O grafite é coisa séria em São Paulo – parece que só a prefeitura ainda não entendeu isso. Osgemeos é um nome estabelecido no mercado de arte (representado pela Fortes Villaça); Nunca é chamado para fazer murais da Inglaterra à Art Basel de Miami etc. “O grafite ajuda a  compor a cidade, o caos da cidade, e isso é algo positivo”, opina o crítico de arte Fabio Cypriano no documentário.

Talvez o principal acerto do filme não esteja nas cenas dos grafiteiros, mas quando acompanha a equipe encarregada de apagar os grafites. São trechos quase surreais de tão absurdos. Não há nenhum critério – os homens decidem o que apagam ou não de acordo com o que acham “bonito” ou “feio”. “Apagamos o que achamos que é feio. Isso aqui é arte? Isso não é arte!”, brada um dos agentes. E joga tinta cinza sobre um desenho.

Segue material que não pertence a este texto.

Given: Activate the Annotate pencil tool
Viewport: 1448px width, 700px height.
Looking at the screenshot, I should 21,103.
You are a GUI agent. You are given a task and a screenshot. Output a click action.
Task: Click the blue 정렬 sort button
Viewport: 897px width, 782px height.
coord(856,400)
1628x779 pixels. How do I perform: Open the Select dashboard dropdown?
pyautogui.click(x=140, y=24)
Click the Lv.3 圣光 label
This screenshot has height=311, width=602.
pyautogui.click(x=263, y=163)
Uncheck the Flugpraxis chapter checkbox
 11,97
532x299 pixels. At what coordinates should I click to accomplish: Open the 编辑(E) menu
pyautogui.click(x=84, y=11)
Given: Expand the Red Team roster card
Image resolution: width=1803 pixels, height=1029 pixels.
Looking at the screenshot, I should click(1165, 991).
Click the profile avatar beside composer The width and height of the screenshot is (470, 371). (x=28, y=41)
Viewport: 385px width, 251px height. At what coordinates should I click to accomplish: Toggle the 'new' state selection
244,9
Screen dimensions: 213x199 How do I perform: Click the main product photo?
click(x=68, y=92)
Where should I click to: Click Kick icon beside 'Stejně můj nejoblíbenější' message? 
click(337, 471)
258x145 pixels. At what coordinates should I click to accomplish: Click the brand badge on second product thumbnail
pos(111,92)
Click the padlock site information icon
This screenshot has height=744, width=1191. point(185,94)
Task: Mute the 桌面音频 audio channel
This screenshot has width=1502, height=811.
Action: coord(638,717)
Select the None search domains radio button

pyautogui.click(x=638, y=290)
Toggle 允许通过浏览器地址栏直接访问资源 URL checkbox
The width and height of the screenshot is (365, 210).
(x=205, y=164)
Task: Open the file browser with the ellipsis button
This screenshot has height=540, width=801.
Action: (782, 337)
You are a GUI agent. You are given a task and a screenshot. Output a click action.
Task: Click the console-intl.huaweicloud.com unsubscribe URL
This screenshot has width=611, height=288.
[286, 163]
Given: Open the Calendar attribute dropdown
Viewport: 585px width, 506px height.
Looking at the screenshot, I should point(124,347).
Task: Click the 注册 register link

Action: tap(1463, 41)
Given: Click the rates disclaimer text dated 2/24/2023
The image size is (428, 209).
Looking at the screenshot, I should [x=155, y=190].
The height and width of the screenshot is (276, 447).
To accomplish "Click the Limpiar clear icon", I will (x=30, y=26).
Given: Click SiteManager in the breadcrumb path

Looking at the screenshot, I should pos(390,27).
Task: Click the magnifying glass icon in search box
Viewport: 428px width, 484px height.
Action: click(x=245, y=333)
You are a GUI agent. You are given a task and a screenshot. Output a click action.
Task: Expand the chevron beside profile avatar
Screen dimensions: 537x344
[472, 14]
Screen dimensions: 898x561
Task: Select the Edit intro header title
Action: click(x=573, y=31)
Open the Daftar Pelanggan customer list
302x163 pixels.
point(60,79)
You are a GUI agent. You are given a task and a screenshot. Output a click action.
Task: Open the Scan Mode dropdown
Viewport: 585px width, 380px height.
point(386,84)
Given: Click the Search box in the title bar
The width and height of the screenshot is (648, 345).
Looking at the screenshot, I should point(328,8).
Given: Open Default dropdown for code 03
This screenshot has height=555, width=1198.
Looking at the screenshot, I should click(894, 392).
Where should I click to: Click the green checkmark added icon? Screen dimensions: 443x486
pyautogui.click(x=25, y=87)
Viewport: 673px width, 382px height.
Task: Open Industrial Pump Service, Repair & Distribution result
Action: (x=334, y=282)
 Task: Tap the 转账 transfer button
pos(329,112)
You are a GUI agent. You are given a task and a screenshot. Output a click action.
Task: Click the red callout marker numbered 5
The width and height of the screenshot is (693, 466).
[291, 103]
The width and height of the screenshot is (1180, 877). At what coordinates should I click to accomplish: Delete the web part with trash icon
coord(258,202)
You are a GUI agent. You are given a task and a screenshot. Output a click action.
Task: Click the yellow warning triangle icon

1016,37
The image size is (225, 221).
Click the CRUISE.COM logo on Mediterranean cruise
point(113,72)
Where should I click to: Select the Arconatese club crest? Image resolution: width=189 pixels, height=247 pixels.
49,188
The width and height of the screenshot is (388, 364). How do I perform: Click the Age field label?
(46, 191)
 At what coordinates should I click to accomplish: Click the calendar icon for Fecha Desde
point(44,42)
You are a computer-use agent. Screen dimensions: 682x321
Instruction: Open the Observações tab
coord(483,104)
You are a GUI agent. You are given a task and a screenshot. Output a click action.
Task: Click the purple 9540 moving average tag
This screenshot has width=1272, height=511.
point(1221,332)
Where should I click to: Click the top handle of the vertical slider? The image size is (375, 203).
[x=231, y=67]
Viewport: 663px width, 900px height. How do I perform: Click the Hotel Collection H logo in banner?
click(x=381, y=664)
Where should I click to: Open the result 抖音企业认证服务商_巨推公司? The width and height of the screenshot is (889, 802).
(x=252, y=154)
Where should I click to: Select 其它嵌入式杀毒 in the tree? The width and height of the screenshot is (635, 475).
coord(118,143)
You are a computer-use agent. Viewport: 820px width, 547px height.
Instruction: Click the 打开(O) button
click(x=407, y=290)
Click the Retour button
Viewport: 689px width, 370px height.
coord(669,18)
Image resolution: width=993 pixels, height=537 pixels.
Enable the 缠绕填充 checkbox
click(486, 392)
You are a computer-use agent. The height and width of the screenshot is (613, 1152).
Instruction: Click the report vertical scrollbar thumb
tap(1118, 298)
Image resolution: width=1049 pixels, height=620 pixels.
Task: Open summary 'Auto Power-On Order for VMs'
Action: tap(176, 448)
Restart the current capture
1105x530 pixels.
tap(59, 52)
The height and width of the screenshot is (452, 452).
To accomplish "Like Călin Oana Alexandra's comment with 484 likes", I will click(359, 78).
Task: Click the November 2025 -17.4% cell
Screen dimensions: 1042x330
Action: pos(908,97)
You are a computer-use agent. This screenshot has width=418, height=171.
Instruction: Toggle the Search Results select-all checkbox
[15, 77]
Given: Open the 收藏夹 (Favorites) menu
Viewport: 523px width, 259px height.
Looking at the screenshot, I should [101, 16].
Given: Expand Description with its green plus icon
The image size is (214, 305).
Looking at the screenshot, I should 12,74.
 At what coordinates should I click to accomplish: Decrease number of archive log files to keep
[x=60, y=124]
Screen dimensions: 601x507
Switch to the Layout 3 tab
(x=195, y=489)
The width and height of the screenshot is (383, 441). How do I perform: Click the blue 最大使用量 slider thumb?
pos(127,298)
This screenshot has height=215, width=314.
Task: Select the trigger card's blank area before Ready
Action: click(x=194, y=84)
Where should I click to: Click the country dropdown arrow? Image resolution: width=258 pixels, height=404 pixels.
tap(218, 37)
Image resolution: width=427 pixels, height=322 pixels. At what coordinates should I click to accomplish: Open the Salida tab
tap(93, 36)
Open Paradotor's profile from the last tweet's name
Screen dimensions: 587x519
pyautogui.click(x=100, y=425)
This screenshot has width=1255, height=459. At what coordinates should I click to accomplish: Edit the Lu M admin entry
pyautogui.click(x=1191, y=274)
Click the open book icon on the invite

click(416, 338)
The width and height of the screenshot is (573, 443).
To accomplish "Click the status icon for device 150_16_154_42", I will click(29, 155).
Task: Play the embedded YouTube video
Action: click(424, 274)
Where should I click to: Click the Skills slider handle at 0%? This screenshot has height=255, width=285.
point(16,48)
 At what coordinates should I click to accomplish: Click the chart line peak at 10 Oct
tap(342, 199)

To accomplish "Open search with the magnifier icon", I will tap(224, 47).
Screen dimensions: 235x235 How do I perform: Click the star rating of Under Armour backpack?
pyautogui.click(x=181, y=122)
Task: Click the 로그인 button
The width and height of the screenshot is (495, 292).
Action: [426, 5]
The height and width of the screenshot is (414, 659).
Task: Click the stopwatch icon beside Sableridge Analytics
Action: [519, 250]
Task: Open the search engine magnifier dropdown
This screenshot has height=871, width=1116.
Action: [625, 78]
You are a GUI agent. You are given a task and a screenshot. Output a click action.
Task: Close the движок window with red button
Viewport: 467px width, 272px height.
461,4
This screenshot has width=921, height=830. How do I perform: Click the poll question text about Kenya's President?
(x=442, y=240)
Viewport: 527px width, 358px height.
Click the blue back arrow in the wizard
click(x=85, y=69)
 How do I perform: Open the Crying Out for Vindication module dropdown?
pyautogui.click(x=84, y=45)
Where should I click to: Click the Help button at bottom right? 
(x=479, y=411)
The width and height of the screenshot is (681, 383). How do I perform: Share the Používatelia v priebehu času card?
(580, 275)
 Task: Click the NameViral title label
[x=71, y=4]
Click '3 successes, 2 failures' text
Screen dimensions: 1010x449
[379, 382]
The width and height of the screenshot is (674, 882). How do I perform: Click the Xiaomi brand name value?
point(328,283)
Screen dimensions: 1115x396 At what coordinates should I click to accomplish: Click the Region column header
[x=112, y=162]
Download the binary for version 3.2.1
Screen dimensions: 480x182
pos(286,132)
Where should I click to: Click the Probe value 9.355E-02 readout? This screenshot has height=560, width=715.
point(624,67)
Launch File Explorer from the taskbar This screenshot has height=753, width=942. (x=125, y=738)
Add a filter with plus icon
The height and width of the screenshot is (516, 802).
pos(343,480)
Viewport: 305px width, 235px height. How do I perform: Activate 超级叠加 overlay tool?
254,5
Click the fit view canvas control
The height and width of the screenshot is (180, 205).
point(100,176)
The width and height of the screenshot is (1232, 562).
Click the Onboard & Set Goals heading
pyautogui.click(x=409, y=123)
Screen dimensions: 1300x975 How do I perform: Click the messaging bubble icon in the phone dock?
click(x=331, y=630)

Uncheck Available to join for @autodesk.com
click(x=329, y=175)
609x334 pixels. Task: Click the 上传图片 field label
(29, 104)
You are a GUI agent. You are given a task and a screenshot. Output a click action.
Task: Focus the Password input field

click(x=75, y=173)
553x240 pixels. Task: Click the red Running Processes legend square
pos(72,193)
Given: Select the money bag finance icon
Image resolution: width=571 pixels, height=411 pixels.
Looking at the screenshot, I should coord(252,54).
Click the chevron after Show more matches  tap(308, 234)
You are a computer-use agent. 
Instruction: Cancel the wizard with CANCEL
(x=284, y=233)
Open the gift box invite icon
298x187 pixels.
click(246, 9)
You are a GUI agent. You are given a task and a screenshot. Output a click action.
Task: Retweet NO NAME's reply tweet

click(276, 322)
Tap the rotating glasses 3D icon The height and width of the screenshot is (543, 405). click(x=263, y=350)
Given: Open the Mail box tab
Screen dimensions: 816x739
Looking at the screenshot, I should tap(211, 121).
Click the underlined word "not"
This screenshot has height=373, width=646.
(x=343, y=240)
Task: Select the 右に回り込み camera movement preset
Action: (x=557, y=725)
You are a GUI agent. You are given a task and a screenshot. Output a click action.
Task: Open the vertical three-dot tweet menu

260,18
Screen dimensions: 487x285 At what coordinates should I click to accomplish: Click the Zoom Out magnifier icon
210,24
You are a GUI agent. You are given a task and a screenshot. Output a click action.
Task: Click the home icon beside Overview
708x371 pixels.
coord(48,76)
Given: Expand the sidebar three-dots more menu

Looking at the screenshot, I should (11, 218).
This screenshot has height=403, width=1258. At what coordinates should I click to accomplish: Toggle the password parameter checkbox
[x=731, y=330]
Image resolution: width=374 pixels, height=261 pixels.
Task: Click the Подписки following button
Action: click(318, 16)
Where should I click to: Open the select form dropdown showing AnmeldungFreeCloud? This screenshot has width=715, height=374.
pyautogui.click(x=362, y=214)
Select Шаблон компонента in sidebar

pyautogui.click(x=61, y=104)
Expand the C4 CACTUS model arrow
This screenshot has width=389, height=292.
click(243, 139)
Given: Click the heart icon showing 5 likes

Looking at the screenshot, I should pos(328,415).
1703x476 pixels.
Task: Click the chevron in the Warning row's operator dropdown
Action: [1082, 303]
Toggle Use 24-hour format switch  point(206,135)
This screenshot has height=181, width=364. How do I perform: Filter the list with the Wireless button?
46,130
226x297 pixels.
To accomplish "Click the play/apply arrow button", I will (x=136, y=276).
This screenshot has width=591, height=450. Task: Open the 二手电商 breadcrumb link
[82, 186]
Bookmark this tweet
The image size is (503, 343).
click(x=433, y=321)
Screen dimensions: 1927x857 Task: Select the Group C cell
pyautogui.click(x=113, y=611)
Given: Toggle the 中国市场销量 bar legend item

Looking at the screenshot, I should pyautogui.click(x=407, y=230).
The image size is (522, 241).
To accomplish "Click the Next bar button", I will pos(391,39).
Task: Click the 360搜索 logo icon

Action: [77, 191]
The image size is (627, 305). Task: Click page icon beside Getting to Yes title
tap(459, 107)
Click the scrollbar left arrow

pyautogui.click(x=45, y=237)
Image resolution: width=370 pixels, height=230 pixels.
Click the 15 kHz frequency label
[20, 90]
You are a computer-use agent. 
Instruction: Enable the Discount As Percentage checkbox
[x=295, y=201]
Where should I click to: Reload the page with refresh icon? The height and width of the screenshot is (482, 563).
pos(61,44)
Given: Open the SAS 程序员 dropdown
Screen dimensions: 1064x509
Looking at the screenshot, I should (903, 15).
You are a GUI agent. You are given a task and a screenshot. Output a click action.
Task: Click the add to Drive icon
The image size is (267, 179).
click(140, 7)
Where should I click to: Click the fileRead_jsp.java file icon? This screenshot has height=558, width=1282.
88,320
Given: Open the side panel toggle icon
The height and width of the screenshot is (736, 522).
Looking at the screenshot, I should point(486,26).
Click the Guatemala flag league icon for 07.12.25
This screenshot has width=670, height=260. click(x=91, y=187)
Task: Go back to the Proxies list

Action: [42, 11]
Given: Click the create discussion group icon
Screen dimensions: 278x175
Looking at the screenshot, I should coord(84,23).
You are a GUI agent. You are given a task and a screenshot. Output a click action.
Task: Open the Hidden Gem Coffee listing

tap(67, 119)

O que aconteceu com o painel apagado é emblemático de como o poder público de São paulo enxerga a cultura de rua – após alguns meses, o mural foi restaurado. Com verba não da prefeitura, mas da Associação Comercial de São Paulo. A prefeitura entrou depois que a obra foi terminada. “Muito bonito”, diz Gilberto Kassab, com certo constrangimento, em meio a repórteres e assessores.

Um dos agentes da prefeitura diz o óbvio: “Eles (os grafiteiros) pintem, a gente apaga. Mas estamos enxugando gelo”. O grafiteiro Ise resume: “Em São Paulo é muito fácil pintar. Só não pinta quem não quer”.